§ What is needed:
All lines from the one with "Task: Expand the 调整类型 dropdown" through the last are to be given again exactly as they stand in the data below, and only those.

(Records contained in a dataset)
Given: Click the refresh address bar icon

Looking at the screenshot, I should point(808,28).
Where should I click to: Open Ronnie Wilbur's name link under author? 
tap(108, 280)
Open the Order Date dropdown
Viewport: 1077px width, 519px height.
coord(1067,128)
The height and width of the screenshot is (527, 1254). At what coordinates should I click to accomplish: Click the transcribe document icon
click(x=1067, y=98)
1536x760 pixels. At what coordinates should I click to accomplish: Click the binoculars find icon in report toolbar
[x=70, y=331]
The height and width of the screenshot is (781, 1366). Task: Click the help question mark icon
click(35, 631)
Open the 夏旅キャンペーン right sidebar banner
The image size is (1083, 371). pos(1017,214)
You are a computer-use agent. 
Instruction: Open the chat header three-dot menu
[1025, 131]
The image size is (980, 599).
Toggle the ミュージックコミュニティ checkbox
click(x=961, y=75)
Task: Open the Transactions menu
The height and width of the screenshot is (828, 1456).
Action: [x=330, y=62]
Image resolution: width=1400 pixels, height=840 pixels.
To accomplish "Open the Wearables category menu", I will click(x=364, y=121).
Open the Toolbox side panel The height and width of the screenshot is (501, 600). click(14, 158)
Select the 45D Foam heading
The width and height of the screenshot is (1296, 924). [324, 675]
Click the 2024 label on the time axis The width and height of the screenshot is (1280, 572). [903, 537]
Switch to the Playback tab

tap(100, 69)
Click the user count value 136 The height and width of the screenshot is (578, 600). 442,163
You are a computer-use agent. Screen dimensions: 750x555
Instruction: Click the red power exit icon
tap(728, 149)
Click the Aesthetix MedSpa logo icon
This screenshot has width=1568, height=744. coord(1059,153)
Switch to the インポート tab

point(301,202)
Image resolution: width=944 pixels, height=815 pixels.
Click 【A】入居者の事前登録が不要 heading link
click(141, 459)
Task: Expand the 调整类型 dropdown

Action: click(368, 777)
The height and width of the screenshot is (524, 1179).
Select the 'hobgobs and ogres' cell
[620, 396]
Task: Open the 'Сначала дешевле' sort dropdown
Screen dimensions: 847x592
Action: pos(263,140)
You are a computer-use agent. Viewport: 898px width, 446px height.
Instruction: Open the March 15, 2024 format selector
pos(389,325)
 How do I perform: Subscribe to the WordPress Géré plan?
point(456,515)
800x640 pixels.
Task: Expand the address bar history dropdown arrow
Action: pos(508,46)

§ Your solution:
Task: Expand the 调整类型 dropdown

Action: click(368, 777)
The height and width of the screenshot is (524, 1179).
Select the 'hobgobs and ogres' cell
[620, 396]
Task: Open the 'Сначала дешевле' sort dropdown
Screen dimensions: 847x592
Action: pos(263,140)
You are a computer-use agent. Viewport: 898px width, 446px height.
Instruction: Open the March 15, 2024 format selector
pos(389,325)
 How do I perform: Subscribe to the WordPress Géré plan?
point(456,515)
800x640 pixels.
Task: Expand the address bar history dropdown arrow
Action: pos(508,46)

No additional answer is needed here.